Your goal:
Taking the line containing "Viewport: 1522px width, 742px height." as the first and the last line of the entries as the end, reproduce every line between them exactly, including both.
Input data Block Start
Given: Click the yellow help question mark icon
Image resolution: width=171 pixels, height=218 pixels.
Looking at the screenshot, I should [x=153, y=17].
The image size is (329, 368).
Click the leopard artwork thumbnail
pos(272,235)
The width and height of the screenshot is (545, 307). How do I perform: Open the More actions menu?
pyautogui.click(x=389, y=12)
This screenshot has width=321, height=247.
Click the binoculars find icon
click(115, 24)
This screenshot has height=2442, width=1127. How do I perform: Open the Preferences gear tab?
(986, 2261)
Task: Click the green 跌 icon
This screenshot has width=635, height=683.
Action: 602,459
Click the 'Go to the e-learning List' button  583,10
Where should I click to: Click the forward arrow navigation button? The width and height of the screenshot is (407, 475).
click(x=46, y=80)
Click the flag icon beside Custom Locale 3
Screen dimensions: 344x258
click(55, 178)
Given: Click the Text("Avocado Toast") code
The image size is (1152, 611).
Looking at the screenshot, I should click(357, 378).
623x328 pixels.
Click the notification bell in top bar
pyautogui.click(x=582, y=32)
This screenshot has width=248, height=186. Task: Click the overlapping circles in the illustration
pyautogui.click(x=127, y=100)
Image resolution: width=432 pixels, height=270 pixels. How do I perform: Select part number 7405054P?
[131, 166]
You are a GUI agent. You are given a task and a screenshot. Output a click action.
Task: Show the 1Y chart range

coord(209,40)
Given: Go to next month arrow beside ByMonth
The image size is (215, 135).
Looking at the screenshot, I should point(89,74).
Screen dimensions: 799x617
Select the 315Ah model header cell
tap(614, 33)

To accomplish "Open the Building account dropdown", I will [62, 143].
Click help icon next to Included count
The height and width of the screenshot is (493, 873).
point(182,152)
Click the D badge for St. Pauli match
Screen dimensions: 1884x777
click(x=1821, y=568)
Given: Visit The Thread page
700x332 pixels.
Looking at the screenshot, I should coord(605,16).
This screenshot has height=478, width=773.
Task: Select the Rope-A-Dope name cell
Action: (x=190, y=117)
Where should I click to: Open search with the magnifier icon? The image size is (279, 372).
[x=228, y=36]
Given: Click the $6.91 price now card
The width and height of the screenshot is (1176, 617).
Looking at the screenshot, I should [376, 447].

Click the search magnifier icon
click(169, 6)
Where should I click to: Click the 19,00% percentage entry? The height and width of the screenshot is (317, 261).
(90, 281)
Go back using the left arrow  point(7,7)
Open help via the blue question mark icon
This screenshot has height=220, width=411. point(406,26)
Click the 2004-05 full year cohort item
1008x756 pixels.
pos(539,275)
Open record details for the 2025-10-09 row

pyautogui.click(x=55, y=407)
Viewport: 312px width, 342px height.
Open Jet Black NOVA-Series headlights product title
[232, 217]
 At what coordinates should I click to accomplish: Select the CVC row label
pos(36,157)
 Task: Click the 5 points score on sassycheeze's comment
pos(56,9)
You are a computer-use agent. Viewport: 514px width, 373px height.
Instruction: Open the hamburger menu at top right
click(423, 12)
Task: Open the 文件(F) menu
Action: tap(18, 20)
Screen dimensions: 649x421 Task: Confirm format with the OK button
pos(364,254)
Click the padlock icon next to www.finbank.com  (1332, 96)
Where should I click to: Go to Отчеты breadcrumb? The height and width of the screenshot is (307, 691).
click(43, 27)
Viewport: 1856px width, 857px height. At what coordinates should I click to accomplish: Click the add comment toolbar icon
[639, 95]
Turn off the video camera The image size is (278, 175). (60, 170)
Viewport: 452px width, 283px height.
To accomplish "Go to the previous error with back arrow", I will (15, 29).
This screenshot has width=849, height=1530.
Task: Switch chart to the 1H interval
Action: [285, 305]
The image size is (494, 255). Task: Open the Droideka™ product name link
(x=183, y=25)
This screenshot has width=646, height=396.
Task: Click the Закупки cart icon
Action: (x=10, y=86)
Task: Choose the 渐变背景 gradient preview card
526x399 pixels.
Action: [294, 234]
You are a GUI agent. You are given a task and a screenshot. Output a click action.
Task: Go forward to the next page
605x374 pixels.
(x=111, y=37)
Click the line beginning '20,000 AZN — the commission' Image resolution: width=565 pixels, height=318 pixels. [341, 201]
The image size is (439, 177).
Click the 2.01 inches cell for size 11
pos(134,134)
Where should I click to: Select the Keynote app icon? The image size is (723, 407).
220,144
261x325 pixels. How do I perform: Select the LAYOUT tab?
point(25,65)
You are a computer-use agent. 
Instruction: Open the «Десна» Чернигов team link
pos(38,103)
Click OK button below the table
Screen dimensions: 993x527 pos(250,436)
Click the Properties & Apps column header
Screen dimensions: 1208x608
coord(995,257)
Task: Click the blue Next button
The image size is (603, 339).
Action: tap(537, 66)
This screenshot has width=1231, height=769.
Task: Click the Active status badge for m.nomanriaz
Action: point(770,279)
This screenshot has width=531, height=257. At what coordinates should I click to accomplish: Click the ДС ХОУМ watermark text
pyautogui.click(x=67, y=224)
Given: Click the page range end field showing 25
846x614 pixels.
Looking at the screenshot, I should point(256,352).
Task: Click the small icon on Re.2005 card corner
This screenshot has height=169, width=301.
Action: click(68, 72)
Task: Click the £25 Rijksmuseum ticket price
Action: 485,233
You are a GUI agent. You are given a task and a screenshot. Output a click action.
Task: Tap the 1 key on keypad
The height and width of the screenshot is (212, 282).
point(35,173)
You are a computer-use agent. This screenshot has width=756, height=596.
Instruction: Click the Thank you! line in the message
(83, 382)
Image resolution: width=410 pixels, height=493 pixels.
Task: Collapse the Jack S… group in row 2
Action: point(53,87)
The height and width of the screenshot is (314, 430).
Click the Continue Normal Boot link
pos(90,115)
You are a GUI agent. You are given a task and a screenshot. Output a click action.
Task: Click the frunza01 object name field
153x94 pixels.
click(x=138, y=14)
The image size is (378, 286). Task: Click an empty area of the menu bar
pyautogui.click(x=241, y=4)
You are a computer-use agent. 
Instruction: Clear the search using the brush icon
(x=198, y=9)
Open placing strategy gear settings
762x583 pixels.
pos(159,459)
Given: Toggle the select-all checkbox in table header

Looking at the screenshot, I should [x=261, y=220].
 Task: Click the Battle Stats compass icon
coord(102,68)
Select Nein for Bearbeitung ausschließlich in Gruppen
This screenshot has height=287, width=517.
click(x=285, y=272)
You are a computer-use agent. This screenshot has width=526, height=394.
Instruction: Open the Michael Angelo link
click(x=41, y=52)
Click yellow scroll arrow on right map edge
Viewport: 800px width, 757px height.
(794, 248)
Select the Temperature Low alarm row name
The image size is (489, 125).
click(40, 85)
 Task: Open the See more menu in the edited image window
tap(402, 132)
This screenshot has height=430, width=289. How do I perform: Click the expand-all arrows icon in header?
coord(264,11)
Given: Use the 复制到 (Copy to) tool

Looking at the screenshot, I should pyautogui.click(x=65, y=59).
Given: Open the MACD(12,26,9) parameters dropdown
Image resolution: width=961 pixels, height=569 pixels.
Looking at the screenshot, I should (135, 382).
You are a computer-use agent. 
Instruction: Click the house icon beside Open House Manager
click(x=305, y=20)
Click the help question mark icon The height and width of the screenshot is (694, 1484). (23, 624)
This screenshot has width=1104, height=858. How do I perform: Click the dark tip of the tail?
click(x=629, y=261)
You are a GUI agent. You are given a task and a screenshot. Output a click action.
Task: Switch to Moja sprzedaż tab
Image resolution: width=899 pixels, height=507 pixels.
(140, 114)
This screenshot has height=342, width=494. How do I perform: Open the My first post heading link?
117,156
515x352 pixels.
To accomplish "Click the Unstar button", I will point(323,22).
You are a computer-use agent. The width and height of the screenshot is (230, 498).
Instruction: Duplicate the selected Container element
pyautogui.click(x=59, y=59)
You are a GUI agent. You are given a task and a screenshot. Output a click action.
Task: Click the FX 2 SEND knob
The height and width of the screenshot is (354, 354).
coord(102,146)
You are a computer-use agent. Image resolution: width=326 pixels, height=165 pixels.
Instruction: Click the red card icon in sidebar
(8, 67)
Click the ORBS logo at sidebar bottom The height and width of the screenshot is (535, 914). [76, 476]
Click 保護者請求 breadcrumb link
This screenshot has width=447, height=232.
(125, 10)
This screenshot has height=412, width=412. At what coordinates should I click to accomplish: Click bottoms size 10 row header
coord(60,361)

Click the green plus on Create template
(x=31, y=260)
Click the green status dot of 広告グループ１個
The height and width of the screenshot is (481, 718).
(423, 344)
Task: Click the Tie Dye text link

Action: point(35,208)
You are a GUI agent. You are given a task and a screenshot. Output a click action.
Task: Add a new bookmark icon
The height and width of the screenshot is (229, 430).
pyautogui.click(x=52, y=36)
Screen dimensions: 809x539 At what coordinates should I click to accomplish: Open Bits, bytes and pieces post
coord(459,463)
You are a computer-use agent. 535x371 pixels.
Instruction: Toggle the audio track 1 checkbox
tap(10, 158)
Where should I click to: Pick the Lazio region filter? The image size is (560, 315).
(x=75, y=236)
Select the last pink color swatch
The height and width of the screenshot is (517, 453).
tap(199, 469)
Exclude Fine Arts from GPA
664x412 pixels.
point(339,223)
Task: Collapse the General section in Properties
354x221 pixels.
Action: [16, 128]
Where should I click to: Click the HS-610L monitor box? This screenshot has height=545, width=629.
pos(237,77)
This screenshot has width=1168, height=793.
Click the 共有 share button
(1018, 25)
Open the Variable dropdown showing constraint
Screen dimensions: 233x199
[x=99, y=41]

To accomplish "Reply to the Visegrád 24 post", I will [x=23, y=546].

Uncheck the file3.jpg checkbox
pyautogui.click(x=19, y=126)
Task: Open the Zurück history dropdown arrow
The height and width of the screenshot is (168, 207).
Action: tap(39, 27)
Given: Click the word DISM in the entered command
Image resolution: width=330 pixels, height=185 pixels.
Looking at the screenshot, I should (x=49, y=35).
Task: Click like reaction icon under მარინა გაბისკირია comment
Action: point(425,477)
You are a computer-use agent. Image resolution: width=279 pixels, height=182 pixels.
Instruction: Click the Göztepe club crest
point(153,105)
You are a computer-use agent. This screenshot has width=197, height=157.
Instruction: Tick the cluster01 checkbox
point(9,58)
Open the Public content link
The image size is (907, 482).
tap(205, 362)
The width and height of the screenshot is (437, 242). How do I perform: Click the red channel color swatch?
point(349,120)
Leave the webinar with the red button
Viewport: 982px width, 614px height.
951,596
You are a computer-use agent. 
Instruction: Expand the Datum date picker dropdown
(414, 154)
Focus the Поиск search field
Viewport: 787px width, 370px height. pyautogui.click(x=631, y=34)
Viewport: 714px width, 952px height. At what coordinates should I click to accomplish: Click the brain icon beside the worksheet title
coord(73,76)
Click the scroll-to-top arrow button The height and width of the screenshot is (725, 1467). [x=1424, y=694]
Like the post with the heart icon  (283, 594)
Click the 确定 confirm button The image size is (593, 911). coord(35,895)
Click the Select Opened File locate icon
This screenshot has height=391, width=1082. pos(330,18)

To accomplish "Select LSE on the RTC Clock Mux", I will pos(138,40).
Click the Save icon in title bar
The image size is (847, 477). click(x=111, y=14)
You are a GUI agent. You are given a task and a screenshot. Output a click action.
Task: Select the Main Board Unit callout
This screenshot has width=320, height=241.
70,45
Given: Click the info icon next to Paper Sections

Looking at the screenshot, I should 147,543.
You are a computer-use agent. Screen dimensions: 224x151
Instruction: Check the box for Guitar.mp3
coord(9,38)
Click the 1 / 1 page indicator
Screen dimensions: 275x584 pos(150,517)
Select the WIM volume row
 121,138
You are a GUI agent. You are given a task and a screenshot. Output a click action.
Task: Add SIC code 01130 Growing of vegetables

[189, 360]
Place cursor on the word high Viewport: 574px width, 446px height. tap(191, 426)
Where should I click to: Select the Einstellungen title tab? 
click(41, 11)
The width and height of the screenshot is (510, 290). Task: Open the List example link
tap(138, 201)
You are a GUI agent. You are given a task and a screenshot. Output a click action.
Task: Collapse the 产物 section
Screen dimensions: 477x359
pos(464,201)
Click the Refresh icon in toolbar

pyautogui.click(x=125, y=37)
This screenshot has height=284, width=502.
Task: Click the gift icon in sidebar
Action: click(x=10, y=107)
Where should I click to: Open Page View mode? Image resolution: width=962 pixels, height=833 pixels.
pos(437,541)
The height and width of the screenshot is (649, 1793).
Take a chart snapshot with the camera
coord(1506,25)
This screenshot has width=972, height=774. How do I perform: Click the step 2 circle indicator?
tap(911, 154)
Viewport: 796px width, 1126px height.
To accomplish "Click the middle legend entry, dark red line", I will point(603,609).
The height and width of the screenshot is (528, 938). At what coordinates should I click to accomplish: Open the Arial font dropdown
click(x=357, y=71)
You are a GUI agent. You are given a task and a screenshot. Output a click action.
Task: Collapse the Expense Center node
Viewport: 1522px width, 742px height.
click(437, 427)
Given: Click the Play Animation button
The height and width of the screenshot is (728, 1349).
Input data Block End
Expected answer:
Viewport: 1522px width, 742px height.
click(437, 427)
Given: Click the Play Animation button
The height and width of the screenshot is (728, 1349).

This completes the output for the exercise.